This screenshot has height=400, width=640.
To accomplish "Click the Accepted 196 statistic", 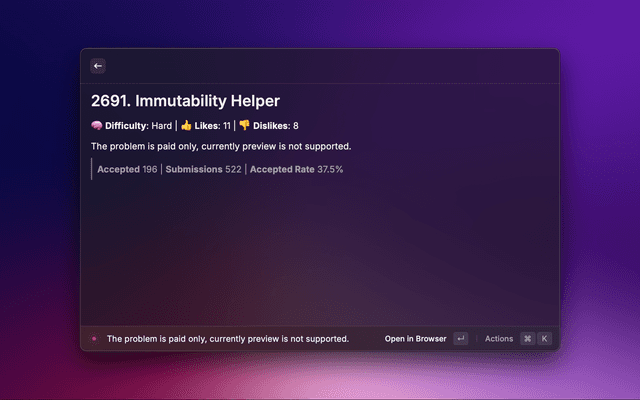I will tap(127, 169).
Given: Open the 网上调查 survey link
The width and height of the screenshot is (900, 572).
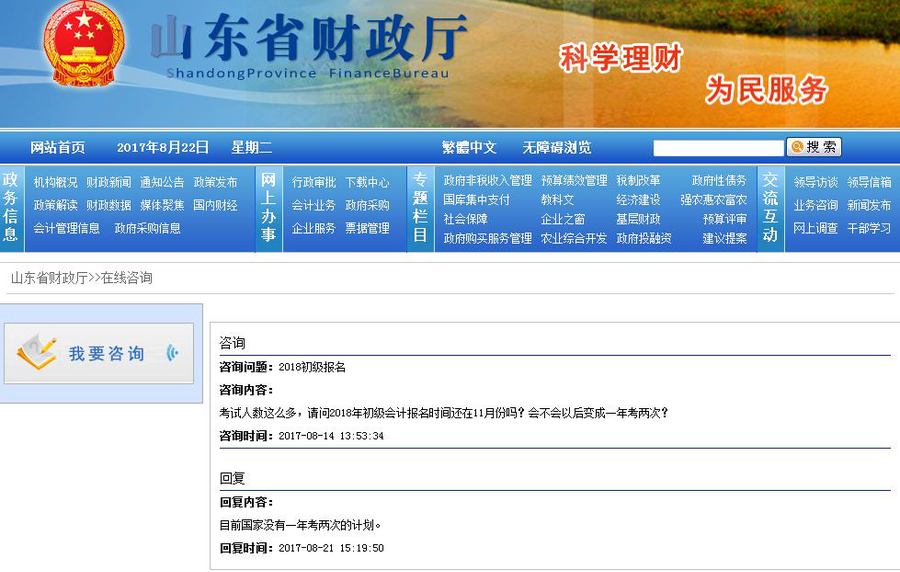Looking at the screenshot, I should point(815,228).
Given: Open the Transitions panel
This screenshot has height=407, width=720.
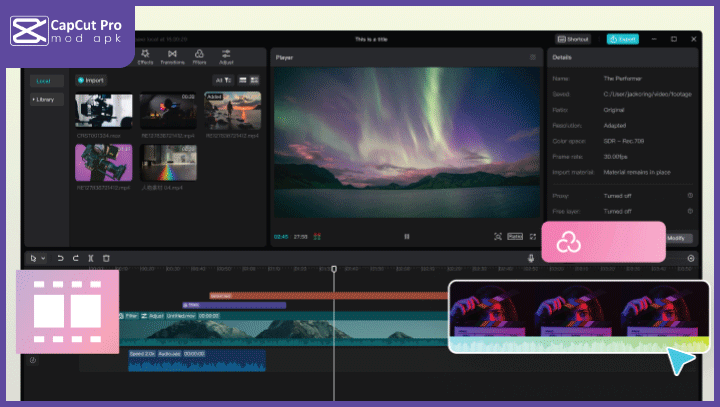Looking at the screenshot, I should pyautogui.click(x=172, y=57).
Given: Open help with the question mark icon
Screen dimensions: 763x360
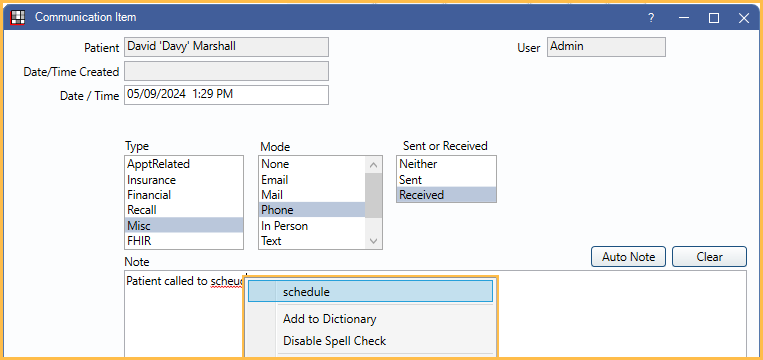Looking at the screenshot, I should click(651, 18).
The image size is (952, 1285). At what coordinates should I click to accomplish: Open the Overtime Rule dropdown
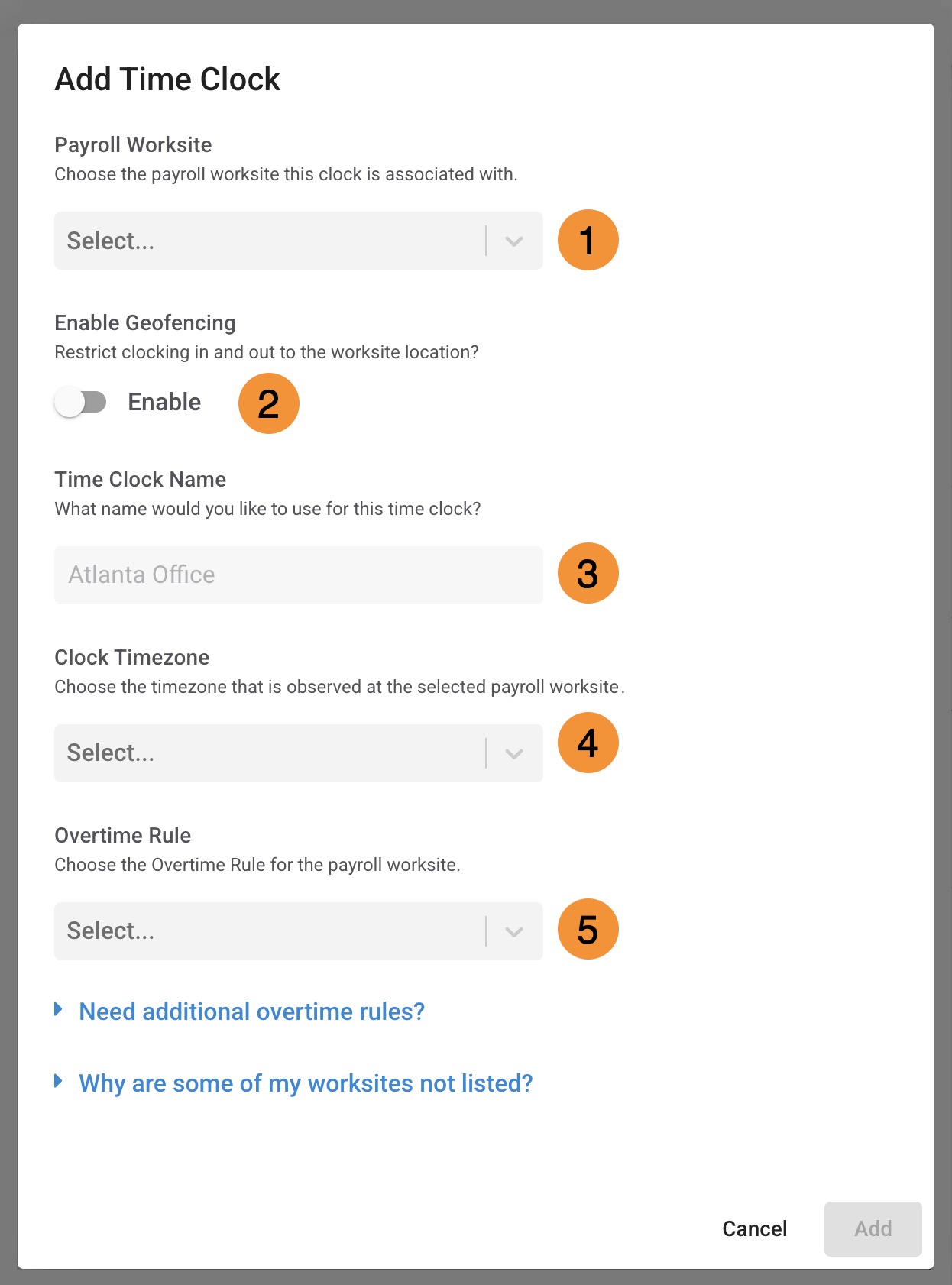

### WHAT TO DO
The reply should hold exactly the lines above, starting at the line with "Given: Open the 网上调查 survey link" and ending at the line with "Given: Open help with the question mark icon", and no pictures.

### RESPONSE TO THE EXERCISE
Given: Open the 网上调查 survey link
The width and height of the screenshot is (900, 572).
Looking at the screenshot, I should point(815,228).
Given: Open the Transitions panel
This screenshot has height=407, width=720.
Looking at the screenshot, I should pyautogui.click(x=172, y=57).
Given: Open help with the question mark icon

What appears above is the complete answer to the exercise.